Collected data:
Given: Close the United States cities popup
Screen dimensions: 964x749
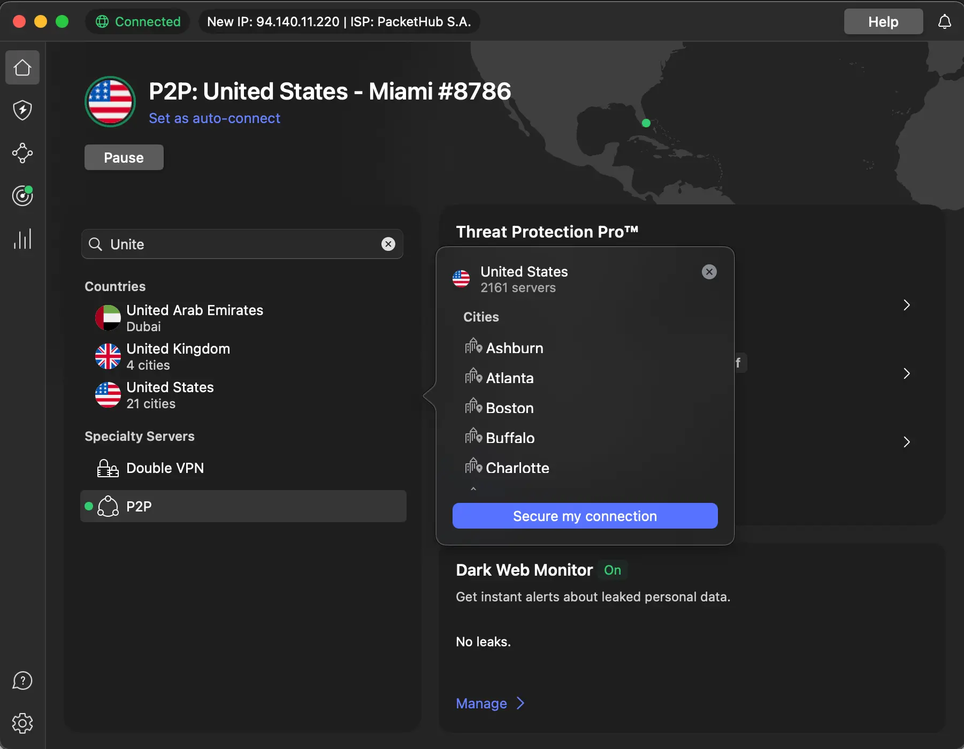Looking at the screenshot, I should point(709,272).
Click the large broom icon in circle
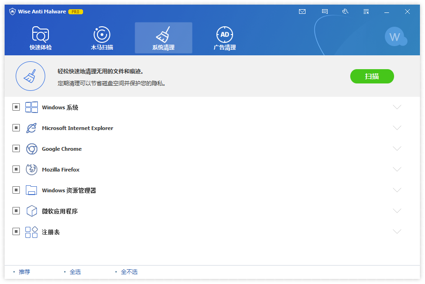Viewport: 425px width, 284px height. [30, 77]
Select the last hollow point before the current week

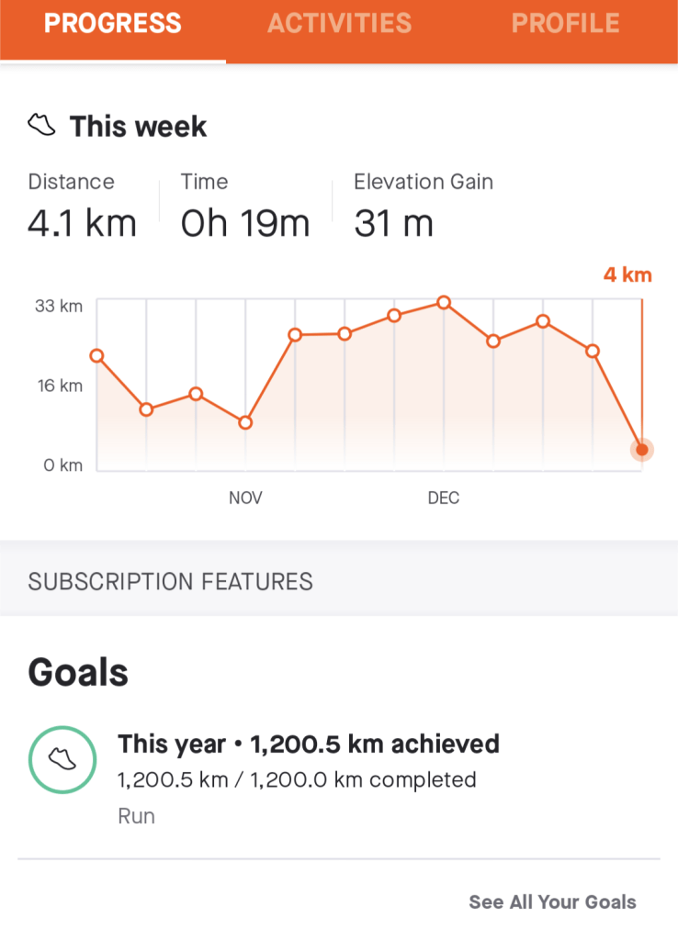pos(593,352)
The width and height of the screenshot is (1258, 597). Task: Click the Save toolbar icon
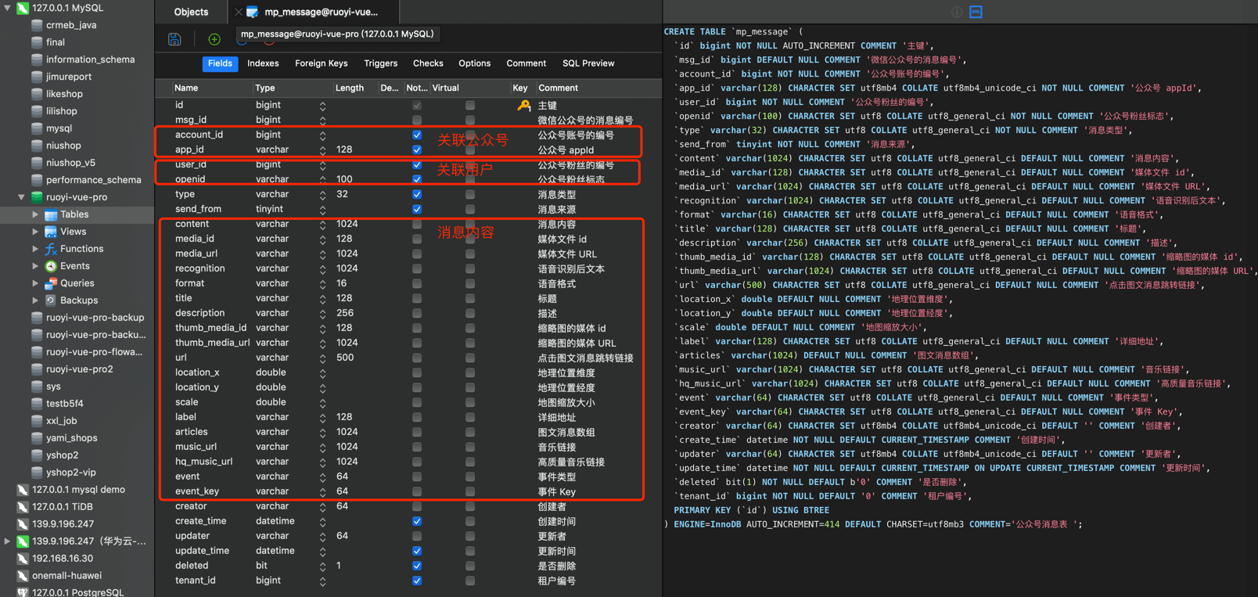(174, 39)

**Work required**:
What you should produce is an exact copy of the records, with the pictures left out.

**Your solution**:
Given: Close the United States cities popup
Screen dimensions: 964x749
Looking at the screenshot, I should point(709,272).
Click the large broom icon in circle
Viewport: 425px width, 284px height. [30, 77]
Select the last hollow point before the current week

pos(593,352)
The width and height of the screenshot is (1258, 597). Task: Click the Save toolbar icon
(174, 39)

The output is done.